Kalau modal dihitung asal-asalan, kamu bisa kekurangan dana saat usaha baru berjalan, terutama ketika pemasukan belum stabil.
Kamu juga bisa kesulitan menentukan harga jual karena belum mengetahui berapa banyak biaya yang sudah dikeluarkan.
Selain itu, pengeluaran usaha bisa menjadi sulit dikontrol karena tidak ada perhitungan yang jelas. Kamu pun akan lebih sulit menilai apakah usahamu membutuhkan tambahan modal atau masih bisa berjalan menggunakan dana yang tersedia.
Oleh karena itu, sebelum membuka usaha, luangkan waktu untuk menghitung modal yang kamu butuhkan secara rinci.
Dengan begitu, kamu bisa mengetahui berapa modal yang benar-benar kamu butuhkan sehingga bisa mempersiapkan dana dengan lebih matang.
Baca juga: Ini 10 Cara Memulai Usaha dari Nol yang Perlu Kamu Tahu
Komponen yang Perlu Dihitung dalam Modal Usaha
Sebelum masuk ke rumus, kamu perlu tahu dulu komponen apa saja yang termasuk dalam modal usaha. Umumnya, modal usaha terdiri dari tiga bagian berikut.
- Modal investasi: Dana untuk membeli barang atau aset yang dipakai dalam jangka panjang, misalnya mesin produksi, peralatan toko, komputer, atau kendaraan usaha.
- Modal kerja: Dana yang dipakai untuk kebutuhan produksi sehari-hari, seperti membeli bahan baku, kemasan, atau barang dagangan yang akan dijual kembali.
- Biaya operasional: Pengeluaran rutin bulanan supaya usaha tetap jalan, contohnya sewa tempat, listrik, air, internet, sampai gaji karyawan kalau kamu sudah punya bantuan tenaga kerja.
Selain tiga komponen tersebut, ada baiknya kamu juga menyiapkan dana cadangan. Dana ini bisa digunakan jika pada bulan pertama usahamu belum menghasilkan keuntungan, penjualan masih sepi, atau muncul pengeluaran tidak terduga seperti perbaikan peralatan dan kebutuhan operasional tambahan.
Dengan adanya dana cadangan, kamu tidak perlu langsung mengambil uang pribadi atau mencari tambahan modal saat menghadapi kondisi tersebut.
Cara Menghitung Modal Usaha
Ada beberapa cara menghitung modal usaha yang bisa kamu gunakan tergantung pada kondisi dan jenis usahamu.
Jadi, kamu tidak perlu menghitung modal dengan semua metode berikut sekaligus.
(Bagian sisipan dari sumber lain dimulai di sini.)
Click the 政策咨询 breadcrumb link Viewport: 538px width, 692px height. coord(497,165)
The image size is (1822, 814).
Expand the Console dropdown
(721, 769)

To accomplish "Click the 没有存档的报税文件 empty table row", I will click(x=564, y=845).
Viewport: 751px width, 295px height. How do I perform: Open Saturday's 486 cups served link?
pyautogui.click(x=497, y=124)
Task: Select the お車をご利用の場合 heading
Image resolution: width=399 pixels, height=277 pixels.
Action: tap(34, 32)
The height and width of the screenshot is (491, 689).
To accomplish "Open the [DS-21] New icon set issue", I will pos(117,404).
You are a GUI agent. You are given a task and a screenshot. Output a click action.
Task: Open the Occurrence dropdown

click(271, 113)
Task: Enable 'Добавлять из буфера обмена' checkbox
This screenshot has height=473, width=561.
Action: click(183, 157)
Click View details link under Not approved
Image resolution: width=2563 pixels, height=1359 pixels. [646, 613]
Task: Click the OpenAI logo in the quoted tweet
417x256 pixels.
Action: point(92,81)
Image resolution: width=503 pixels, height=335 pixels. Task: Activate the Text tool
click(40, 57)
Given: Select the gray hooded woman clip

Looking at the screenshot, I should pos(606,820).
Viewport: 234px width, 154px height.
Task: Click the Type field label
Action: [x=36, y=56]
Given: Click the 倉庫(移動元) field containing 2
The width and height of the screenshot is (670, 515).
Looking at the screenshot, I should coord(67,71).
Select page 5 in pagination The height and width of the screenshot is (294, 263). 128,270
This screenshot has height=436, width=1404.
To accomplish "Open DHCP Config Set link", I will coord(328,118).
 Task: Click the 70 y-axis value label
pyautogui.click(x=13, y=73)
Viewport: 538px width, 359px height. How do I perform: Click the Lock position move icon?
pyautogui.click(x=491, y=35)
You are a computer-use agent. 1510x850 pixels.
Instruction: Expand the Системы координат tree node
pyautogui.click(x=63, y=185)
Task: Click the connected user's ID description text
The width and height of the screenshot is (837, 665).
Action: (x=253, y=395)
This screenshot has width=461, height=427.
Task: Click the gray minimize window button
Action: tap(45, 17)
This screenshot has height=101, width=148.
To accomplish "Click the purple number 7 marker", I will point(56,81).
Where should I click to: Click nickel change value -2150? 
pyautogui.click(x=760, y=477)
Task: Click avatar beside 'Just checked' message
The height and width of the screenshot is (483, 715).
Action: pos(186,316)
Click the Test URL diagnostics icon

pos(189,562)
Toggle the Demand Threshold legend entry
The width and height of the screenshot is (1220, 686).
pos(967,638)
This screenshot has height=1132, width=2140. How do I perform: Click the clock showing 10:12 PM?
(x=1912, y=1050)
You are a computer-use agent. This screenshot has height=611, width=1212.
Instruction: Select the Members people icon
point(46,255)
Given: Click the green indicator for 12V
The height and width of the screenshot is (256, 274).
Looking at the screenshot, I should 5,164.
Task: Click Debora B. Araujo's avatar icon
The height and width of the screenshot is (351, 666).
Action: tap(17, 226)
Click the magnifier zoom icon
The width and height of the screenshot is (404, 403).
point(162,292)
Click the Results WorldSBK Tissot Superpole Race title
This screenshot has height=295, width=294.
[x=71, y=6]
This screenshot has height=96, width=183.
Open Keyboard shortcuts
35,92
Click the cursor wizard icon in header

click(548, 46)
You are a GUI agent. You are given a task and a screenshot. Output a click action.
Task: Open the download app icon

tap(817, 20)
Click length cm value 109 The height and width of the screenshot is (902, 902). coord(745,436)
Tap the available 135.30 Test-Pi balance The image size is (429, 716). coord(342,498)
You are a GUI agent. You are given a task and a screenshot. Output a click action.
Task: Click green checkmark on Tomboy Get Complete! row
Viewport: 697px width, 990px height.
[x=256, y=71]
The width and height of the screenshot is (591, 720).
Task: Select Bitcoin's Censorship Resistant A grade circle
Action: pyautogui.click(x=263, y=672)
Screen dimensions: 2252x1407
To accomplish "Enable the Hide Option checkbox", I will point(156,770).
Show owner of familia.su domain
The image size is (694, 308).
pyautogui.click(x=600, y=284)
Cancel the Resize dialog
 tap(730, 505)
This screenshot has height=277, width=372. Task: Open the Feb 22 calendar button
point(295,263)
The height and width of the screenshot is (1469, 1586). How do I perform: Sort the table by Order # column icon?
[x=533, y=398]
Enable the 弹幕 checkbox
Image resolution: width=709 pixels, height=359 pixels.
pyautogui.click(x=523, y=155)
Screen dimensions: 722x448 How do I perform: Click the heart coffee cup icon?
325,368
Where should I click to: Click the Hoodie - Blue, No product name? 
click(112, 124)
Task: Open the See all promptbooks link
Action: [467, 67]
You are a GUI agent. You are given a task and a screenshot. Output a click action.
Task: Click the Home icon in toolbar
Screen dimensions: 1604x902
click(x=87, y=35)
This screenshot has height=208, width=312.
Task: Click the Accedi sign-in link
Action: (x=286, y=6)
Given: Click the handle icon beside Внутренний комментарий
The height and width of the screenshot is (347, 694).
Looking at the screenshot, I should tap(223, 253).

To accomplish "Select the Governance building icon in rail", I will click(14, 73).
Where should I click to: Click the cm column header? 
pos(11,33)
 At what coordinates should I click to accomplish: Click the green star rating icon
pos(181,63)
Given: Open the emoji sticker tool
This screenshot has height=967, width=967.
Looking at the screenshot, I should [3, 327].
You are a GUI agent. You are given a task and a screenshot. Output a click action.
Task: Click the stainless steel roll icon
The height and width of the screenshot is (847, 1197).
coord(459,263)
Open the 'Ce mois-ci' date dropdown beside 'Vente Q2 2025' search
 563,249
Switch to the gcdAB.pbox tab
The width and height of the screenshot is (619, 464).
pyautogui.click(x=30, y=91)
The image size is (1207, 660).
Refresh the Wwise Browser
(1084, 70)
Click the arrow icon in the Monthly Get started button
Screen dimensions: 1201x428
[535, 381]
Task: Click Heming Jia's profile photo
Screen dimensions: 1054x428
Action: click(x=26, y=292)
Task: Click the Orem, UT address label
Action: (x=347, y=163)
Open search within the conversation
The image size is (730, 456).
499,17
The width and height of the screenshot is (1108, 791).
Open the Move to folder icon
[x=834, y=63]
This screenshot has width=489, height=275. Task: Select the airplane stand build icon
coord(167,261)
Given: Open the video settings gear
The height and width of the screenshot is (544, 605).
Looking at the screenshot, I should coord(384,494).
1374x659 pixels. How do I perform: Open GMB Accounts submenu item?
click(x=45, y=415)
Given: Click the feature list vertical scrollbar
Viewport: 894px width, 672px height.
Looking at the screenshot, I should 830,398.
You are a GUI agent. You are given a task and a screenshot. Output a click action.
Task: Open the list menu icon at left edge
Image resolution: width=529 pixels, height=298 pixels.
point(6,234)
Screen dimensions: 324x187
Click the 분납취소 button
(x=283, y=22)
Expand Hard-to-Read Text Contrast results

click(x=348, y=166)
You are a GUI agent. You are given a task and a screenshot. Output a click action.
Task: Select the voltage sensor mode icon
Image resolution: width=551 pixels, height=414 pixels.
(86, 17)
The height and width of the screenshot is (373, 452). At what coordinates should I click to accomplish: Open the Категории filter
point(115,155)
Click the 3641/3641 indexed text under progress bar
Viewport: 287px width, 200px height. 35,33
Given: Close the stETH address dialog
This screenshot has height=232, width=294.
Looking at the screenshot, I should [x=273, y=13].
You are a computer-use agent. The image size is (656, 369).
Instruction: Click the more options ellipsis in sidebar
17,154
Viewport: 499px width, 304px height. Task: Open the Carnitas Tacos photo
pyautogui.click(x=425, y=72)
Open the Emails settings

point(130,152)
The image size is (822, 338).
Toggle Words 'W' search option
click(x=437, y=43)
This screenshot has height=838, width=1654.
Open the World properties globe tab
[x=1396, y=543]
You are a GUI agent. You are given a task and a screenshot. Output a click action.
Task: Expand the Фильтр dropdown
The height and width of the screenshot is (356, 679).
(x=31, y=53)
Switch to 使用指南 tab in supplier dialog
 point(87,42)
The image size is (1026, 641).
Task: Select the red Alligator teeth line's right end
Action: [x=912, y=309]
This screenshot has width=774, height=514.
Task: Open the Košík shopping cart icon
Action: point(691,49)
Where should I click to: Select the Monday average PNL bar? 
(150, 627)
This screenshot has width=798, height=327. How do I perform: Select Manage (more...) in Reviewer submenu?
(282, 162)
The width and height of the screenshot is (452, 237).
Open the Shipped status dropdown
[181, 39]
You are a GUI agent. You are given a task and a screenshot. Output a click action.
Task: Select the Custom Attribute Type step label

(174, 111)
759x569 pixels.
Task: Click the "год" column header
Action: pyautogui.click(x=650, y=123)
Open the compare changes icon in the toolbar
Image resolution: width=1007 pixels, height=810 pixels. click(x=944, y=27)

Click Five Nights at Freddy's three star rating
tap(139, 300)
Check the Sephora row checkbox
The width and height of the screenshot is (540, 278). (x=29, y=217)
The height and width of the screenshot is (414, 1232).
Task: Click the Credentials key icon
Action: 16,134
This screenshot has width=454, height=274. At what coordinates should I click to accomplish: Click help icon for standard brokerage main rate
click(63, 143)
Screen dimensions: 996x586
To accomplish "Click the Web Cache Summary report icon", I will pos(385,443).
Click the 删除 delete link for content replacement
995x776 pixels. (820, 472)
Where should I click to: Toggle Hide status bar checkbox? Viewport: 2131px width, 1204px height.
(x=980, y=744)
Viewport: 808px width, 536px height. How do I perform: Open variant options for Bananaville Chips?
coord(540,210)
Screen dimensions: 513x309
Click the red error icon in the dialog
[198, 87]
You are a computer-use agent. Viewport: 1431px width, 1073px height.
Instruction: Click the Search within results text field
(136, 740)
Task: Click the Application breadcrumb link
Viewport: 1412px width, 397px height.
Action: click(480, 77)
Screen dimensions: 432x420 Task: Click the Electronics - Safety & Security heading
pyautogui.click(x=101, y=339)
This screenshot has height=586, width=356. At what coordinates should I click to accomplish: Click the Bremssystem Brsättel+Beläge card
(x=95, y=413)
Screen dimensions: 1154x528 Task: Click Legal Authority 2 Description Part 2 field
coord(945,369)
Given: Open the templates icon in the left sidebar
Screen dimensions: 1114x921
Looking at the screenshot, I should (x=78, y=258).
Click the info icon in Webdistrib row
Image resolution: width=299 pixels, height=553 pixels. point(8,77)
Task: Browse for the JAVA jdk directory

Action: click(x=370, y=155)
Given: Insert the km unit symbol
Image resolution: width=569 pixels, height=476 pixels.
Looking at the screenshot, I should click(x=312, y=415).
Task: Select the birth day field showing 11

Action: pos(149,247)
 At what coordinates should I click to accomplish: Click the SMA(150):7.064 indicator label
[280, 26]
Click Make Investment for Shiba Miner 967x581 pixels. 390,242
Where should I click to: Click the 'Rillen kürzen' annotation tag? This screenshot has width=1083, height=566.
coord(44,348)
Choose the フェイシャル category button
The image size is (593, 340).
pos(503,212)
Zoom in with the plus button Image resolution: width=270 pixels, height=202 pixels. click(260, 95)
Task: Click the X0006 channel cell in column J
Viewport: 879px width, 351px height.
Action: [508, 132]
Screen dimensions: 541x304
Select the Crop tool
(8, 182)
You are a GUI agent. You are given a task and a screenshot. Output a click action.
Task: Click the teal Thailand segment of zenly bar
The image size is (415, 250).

Pilih cara yang paling sesuai dengan kondisi usahamu.
Cara Menghitung | Cocok Digunakan Saat |
Modal investasi + modal kerja + biaya operasional | Kamu baru akan memulai usaha dan ingin mengetahui berapa dana yang perlu disiapkan. |
Modal akhir − laba + prive | Usaha sudah berjalan dan kamu ingin mengetahui perkiraan modal awal berdasarkan kondisi keuangan usaha. |
Biaya peralatan + biaya operasional | Kamu ingin memisahkan dana untuk membeli peralatan dari biaya yang digunakan untuk menjalankan usaha. |
1. Rumus Modal Investasi, Modal Kerja, dan Biaya Operasional
Cara ini paling cocok untuk usaha yang baru mau dimulai. Kamu tinggal menjumlahkan tiga komponen yang sudah dijelaskan di atas.
Rumusnya seperti ini.
Modal Awal = Modal Investasi + Modal Kerja + Biaya Operasional
Untuk menentukan nominal setiap komponen, kamu perlu membuat daftar kebutuhan usaha terlebih dahulu.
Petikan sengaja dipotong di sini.